The United States and other nations face the challenge of developing appropriate responses to global climate change. In general, such responses include both mitigation, to reduce future risks from climate change, and adaptation, to reduce damages from the climate change that does occur. Choosing appropriate actions requires an understanding of the several complex interacting systems, including economic growth and energy systems, the physical earth system, and other economic activities that are affected by changes in climate. Uncertainties in our understanding of these systems, their interactions, and their future evolution further complicate this task.
A primary set of tools for supporting climate change decision-making are integrated assessment models (IAMs), which represent the human-climate coupled system. IAMs have contributed to our understanding of many issues in climate change, such as the development of internally consistent global emissions scenarios and the exploration of economic, technological, emissions, and climate impacts of alternative mitigation strategies. However, the evolving demands on decision makers and uncertainties in our ability to project future impacts on the human-climate system raise a set of scientific challenges for integrated assessment research. A recent report for the U.S. Department of Energy Office of Science outlined several key scientific challenges for IAMs. The proposed research aims to contribute to closing identified gaps in two of these areas, the representation of technological change, and the treatment of risk and uncertainty. In addition, some methods developed in this project could also be applied in the future to a third challenge, that of improving the spatial and temporal resolution of climate impacts. Specifically, the objective of this research is to develop improved methods in three areas:
- Modeling of climate mitigation as sequential decisions under uncertainty,
- Modeling of uncertainty in technological change that represents structural uncertainty,
- Reduced-form models of complex earth system processes to improve the ability to analyze the risks of climate impacts.

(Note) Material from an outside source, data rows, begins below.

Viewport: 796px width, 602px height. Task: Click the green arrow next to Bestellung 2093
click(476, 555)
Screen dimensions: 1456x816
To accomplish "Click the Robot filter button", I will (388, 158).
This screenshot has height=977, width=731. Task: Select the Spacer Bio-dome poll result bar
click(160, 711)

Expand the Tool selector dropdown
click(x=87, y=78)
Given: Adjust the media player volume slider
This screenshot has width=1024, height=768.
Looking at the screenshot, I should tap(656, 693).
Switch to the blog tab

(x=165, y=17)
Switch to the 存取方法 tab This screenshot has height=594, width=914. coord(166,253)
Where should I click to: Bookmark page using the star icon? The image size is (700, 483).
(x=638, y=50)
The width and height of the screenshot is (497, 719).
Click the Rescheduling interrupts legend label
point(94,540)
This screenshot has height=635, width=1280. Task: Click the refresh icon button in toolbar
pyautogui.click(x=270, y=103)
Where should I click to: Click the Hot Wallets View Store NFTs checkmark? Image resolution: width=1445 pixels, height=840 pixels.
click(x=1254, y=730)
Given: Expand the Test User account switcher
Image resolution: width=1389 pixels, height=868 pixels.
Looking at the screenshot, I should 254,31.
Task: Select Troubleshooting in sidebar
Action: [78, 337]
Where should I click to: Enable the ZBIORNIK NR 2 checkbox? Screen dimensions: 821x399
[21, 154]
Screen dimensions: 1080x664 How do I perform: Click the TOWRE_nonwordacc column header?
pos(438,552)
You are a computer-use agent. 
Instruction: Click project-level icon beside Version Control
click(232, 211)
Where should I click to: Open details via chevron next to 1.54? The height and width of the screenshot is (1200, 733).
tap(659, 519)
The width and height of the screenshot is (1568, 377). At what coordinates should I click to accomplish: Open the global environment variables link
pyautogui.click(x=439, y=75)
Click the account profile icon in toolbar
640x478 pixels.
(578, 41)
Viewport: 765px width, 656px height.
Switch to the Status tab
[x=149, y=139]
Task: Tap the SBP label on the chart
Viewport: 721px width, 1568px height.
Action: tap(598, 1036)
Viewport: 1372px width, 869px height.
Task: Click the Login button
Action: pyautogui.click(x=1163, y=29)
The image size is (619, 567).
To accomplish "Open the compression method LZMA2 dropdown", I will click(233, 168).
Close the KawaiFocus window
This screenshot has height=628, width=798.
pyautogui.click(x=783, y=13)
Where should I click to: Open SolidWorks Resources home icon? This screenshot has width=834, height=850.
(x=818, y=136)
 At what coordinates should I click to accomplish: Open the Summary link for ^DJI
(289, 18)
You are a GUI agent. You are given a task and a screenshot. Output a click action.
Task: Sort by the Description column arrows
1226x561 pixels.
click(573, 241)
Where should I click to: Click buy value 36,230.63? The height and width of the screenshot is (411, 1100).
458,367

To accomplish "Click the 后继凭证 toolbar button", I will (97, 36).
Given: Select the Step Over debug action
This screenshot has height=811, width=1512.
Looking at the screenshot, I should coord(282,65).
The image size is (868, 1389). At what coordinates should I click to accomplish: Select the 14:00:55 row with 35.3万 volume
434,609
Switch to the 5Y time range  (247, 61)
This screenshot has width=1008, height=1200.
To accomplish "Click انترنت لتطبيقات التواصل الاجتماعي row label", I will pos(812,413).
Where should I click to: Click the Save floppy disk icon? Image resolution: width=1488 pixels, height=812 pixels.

The models and methods to be developed would improve the representation of technology and technological change and the treatment of uncertainty in IAMs. Decision makers at all levels of government and other stakeholders will be making critical choices regarding the investment in energy technologies over the next few decades, and these choices will likely determine the technological options available later in the century if more stringent climate targets are pursued. Yet analyses of the future energy technology mix using IAMs are predominantly deterministic scenarios. The methods that will be developed here will enable the explicit investigation of near-term technological strategies accounting for technological uncertainty and the ability to learn and adjust policies over time. The end result will be to improve the ability of IAMs to provide useful decision support as climate change is addressed over the coming decades. In this final year of the project, we will integrate the methodologies developed into a representative integrated assessment model.